Pamela Cross is a feminist lawyer who works in the gender-based-violence movement. Pamela brings an intersectional feminist analysis to her work as a researcher, writer, and educator, which is focused on the intersections between gender-based violence, and particularly intimate partner violence, and Canadian legal systems. She has worked with a wide range of women’s equality and gender-based-violence organizations across Canada, sits on Ontario’s Domestic Violence Death Review Committee, and is a frequent media commentator on these issues. Pamela has a long history as a political activist, for which she boasts a healthy criminal record. She lives in Kingston, Ontario with her partner and their cat.

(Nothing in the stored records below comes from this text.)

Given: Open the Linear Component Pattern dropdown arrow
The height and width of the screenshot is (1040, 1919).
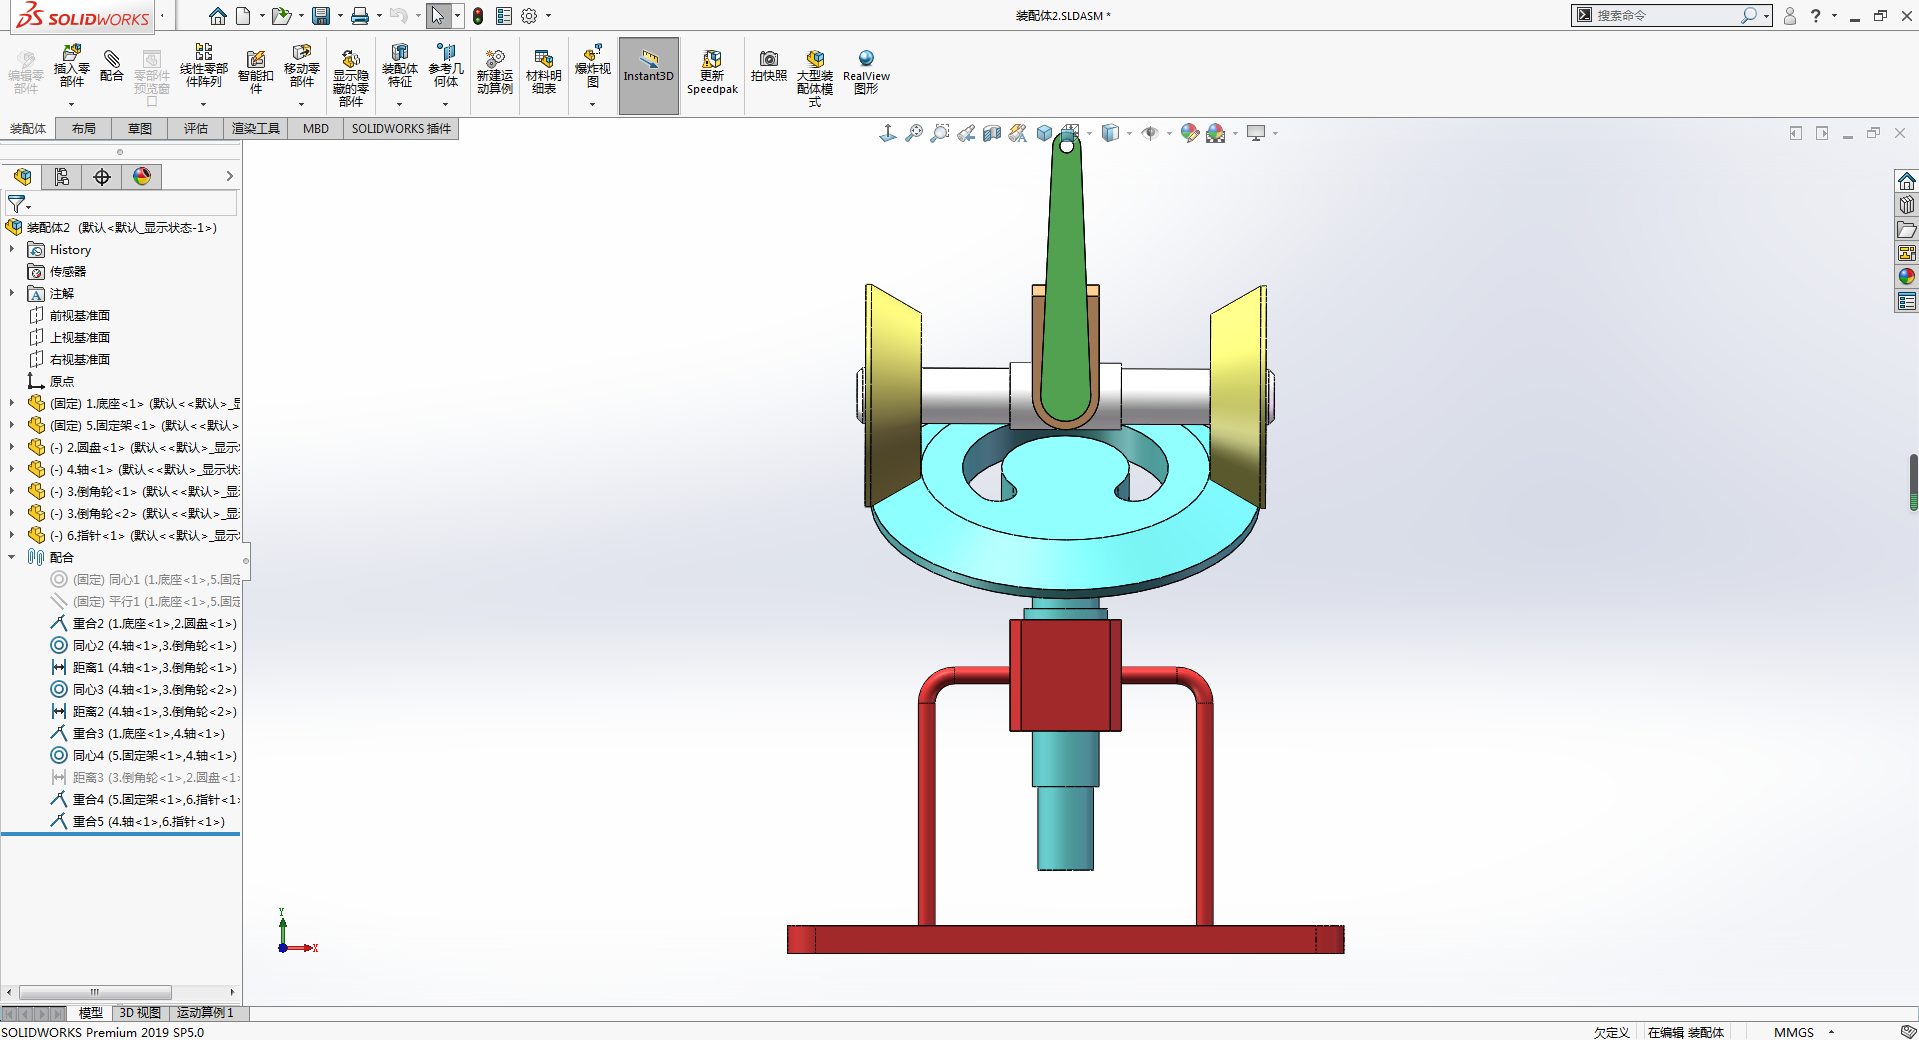Looking at the screenshot, I should tap(203, 104).
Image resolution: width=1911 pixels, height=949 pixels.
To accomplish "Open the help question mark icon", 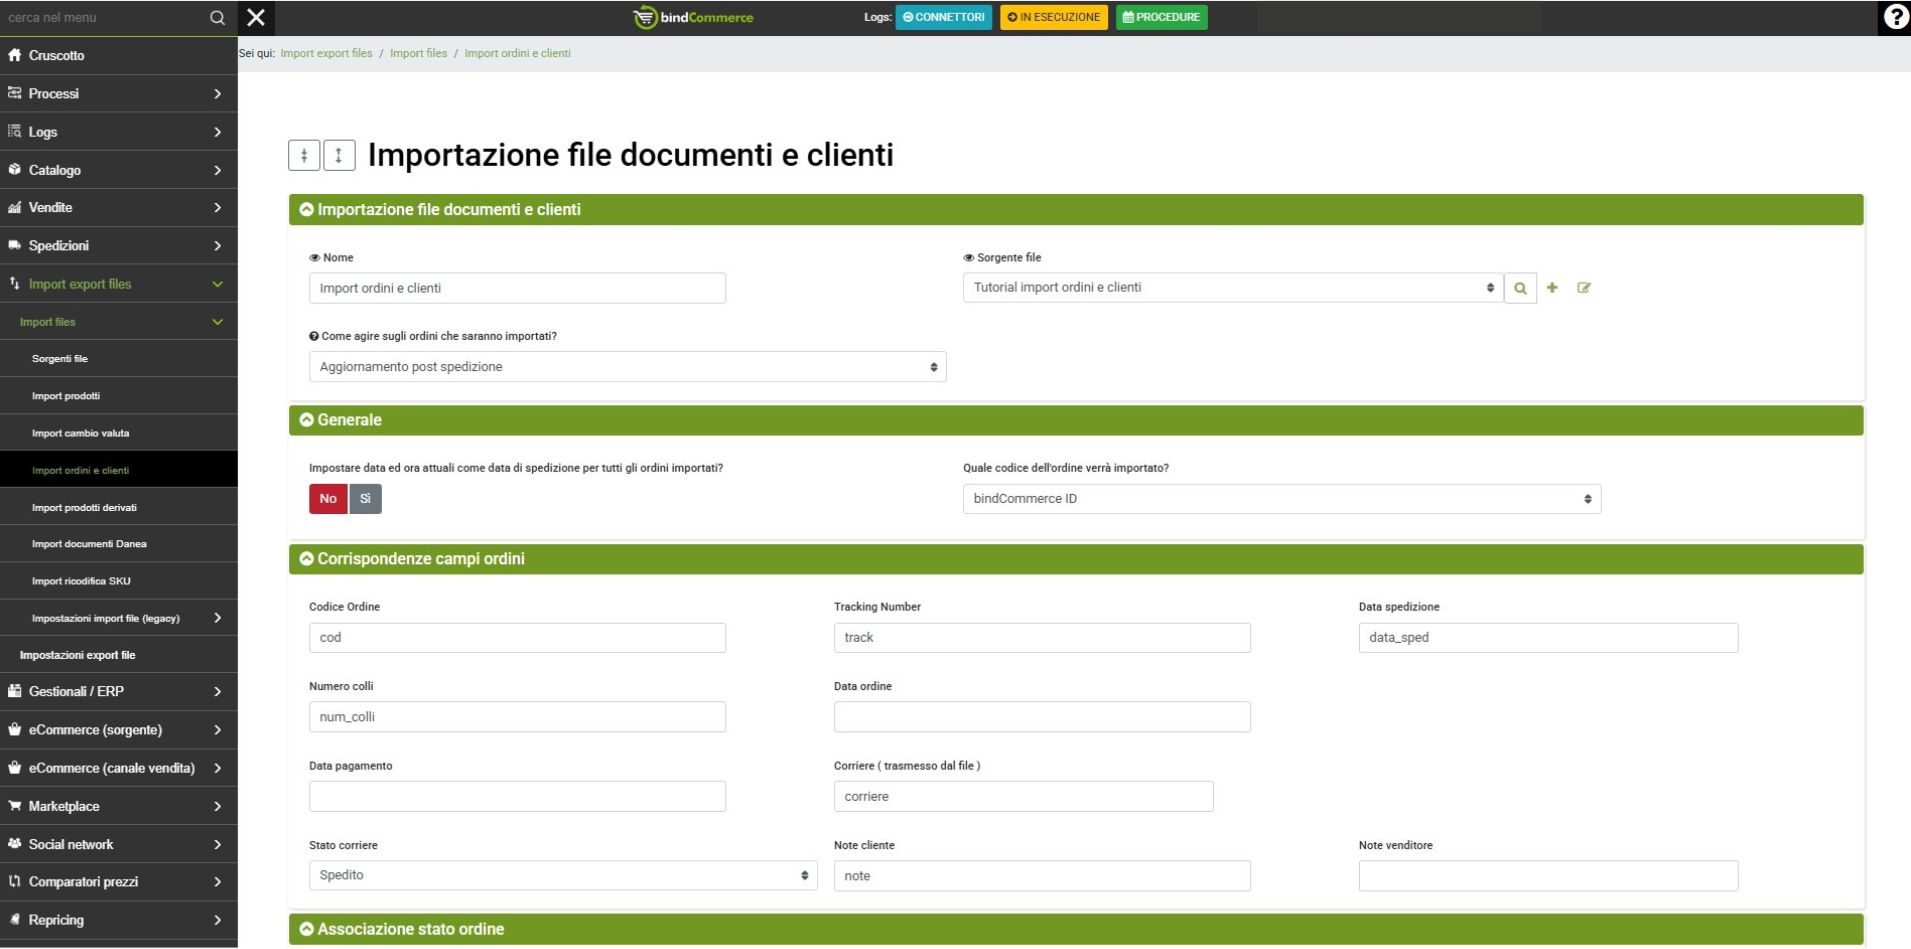I will click(x=1894, y=17).
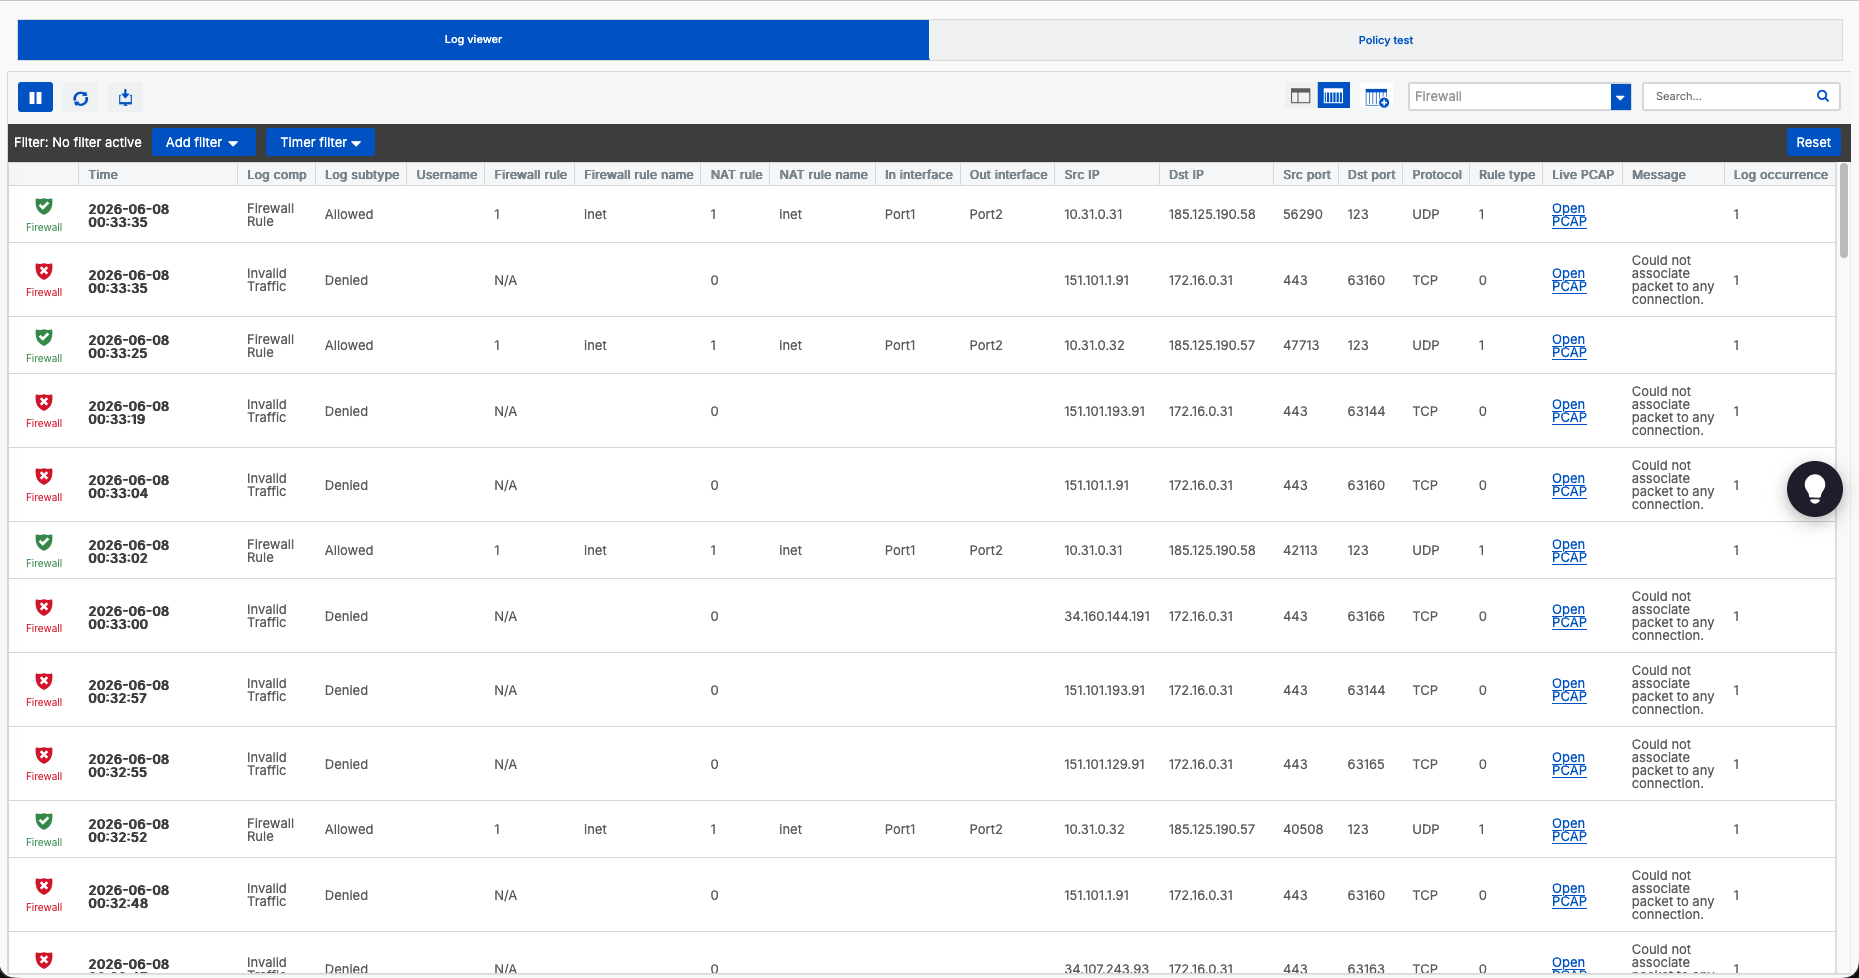Select the Log viewer tab

(x=473, y=40)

Cathy Crowe is a street-nurse in downtown Toronto and has worked in the area of homelessness for over seventeen years. Along with colleagues, she co-founded the Toronto Disaster Relief Committee (TDRC), which in 1998 declared homelessness a national disaster. Cathy is a current recipient of the Atkinson Charitable Foundation’s Economic Justice Award.
Stephen D’Arcy is an associate professor of philosophy at Huron University College, Western University. A long-time social activist and protest organizer, he teaches and writes about democratic theory and practical ethics.
Stephen Dale is the author of four previous non-fiction books exploring issues ranging from the rise of the media-based environmental politics of Greenpeace; the impacts of suburban culture on politics in Canada and the United States; and the role of youth-focused propaganda in creating support for the bloodbath that was the First World War. He’s been a freelance contributor to leading Canadian and international publications, was Canadian correspondent for InterPress Service news agency, and has created numerous radio documentaries for the CBC. He lives in Ottawa, Ontario.
Mariarosa Dalla Costa was born in Treviso, Italy, in 1943. She studied at the University of Padua, received her doctorate in law in 1967, and was a professor at the Istituto di Scienze Politiche e Sociali. She is the author of the founding document of the Wages for Housework perspective published in 1972, translated into English as The Power of Women and the Subversion of the Community. She lives in Padua, Italy.
Jacqueline M. Davies teaches in the Philosophy and Women’s Studies departments at Queen’s University, Kingston. She is the co-author of Good Reasons for Better Arguments, a textbook in critical thinking.
Libby Davies is a Canadian activist and politician from British Columbia. She moved to Vancouver in 1968 and served as a city councillor from 1982 to 1993, then represented the federal riding of Vancouver East from 1997 to 2015 under the New Democratic Party banner. She was named a Member of the Order of Canada in 2016 and is Canada’s first openly lesbian MP.
James Davis is an Irish documentary filmmaker in the San Francisco Bay Area.
Michael Dawson is Professor of History at St. Thomas University where he teaches courses on Canadian History, the global history of sport and tourism, and the comparative history of national identity and popular culture in Canada, New Zealand and Australia.In 2014 he was elected to the Royal Society of Canada’s College of New Scholars, Artists and Scientists.
Richard Day is Associate Professor of Sociology at Queen’s University, Kingston. He is a founder of the Critical U. community education project in Vancouver and had participated in food, housing, and financial co-operatives. He is also active in the anti-globalization movement and in defending the university as a public space for critical thought.
Adrienne De Francesco is a creative home cook who knows FoodShare inside out. She delights in exploring and sharing all things food: where it comes from and how to grow it, to the many ways in which it feeds us all, body and soul.
Artist, author, and illustrator, Clément de Gaulejac has lived in Montreal since the early 2000s. His most recent exhibition is entitled Les Maitres du monde sont des gens (Galerie UQO, 2019; Écart, 2021; Plein sud, 2022; Musée régional de Rimouski, 2023). He is also the creator of the fountain called Bottes de pluie, installed in front of the Maisonneuve Library in Montreal. With Le Quartanier editions, he has published Les artistes (2017), Grande école (2012) as well as Le livre noir de l’art conceptuel (2011). In 2021, he was the recipient of the Grantham Foundation Research Fellowship. In 2022, he published in the collection Terrains vague des PUM the theoretical essay Tu vois ce que je veux dire ? Illustrations, métaphores et autres images qui parlent, recipient of the Spirale Eva-Legrand prize. In 2023, he published Petites différences, les anciennes les modernes et toutes les autres with Éditions du Musée d’art Contemporain de Montréal. As an illustrator, he regularly collaborates with various newspapers, magazines and publishing houses. You can see all the posters he has produced in support of various social or political movements on the site: www.eau-tiede.org.